The Coloso site was built in just 122 days.
Nvidia has provided details about its collaboration with xAI in the development of 'Colossus', a supercomputer that manages 100,000 Hopper GPUs. This advancement was achieved through the implementation of Nvidia's Spectrum-X network platform, specifically designed to deliver exceptional performance in large-scale AI factories.
Since its launch, Colossus has been essential for training xAI's Grok series of language models, which power the chatbots used by X users. This infrastructure was built in a record time of 122 days, and xAI is currently in the process of expanding, with plans to increase the number of Hopper GPUs to 200,000.
The Grok models are extraordinarily large, with Grok-1 featuring 314 billion parameters and Grok-2, which outperformed other competitors such as Claude 3.5 Sonnet and GPT-4 Turbo upon its launch in August. Training these robust models demands considerable network performance. With the use of Spectrum-X, xAI reported that it has not experienced application degradation or packet loss due to 'flow collisions', common issues in AI networks. Thanks to Spectrum-X's congestion control capabilities, a 95% performance in data flow has been maintained, a figure unattainable with standard Ethernet networks.
A representative from xAI emphasized that the combination of Hopper GPUs and Spectrum-X has allowed the company to "push the boundaries of AI model training," thus transforming its operation into a "supercharged, optimized AI factory."

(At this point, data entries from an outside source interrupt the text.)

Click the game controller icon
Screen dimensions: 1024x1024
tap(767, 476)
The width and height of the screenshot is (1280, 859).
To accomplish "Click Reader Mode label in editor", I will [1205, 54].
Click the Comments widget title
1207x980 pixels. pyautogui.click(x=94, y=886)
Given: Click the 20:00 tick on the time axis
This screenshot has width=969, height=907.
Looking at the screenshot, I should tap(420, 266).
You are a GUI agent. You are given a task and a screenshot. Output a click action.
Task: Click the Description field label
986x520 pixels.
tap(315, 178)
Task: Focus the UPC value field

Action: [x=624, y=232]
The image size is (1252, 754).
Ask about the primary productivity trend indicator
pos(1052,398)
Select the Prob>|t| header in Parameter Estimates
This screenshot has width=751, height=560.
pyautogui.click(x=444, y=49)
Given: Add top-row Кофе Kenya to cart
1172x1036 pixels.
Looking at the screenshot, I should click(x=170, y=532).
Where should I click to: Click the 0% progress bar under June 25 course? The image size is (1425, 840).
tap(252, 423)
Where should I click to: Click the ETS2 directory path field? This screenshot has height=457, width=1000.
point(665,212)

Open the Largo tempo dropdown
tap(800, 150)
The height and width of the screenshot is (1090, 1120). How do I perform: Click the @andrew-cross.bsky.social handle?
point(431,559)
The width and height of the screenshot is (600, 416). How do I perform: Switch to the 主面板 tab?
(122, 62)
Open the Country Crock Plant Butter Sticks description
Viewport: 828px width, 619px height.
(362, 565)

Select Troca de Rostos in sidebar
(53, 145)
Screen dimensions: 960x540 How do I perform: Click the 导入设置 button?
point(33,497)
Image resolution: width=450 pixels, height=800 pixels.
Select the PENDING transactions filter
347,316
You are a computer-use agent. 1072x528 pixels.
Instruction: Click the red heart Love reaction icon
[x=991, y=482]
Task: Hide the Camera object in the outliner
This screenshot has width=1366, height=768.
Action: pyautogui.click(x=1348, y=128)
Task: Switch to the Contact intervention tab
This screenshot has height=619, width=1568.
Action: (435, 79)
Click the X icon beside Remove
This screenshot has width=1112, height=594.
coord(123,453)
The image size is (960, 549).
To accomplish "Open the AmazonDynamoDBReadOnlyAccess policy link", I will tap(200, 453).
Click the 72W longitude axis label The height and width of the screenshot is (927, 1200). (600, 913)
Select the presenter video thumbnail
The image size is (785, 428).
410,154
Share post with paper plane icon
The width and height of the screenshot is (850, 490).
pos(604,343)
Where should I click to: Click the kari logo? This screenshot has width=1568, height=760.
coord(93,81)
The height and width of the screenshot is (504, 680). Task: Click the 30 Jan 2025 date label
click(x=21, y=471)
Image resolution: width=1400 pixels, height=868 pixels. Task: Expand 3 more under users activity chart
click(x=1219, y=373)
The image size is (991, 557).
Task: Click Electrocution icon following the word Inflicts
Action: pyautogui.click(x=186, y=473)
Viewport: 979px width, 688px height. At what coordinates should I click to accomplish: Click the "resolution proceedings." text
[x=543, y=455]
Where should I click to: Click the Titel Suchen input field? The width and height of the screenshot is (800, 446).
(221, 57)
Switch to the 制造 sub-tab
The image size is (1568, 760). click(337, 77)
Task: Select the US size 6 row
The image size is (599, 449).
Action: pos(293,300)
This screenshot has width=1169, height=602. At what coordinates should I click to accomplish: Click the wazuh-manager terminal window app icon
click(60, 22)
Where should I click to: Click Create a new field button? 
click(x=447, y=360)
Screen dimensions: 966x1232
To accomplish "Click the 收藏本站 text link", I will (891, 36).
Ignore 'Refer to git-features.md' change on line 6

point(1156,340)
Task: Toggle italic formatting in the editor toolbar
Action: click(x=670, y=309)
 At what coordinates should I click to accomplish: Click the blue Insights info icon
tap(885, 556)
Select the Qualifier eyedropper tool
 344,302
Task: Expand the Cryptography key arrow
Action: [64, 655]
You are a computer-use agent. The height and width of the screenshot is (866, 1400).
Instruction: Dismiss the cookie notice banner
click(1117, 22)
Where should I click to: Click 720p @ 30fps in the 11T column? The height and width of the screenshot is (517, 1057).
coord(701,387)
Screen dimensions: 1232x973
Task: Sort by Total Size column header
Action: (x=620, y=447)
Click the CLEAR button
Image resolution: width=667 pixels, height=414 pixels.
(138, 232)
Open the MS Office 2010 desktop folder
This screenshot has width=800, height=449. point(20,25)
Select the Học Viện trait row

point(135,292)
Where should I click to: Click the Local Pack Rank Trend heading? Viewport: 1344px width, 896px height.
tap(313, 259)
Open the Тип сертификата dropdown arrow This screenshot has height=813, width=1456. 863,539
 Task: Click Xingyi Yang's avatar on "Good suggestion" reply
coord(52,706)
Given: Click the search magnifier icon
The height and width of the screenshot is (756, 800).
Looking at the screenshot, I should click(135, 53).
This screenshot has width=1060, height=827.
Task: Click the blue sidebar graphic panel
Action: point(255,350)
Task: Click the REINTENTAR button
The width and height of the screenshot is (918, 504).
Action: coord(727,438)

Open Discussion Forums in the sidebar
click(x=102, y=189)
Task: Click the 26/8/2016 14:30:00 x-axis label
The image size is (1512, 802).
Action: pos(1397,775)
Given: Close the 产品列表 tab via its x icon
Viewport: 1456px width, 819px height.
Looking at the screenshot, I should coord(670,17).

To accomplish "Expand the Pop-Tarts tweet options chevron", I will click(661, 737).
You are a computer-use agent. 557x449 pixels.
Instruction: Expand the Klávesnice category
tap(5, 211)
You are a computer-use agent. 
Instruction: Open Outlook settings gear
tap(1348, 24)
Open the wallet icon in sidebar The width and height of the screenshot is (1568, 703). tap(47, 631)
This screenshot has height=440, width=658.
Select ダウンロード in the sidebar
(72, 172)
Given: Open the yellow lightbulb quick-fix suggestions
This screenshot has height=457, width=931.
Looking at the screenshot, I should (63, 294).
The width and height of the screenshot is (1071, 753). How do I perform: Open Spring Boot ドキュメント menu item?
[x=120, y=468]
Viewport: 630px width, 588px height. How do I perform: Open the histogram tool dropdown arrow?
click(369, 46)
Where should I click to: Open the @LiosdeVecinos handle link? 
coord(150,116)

The need to enhance performance, security, scalability, and cost efficiency in artificial intelligence has led Nvidia to develop the Spectrum-X platform. This includes the Spectrum SN5600 Ethernet switch, which supports port speeds of up to 800 Gb/s and is based on the Spectrum-4 ASIC. Additionally, xAI has decided to combine the SN5600 switch with Nvidia's BlueField-3 SuperNICs to further improve performance.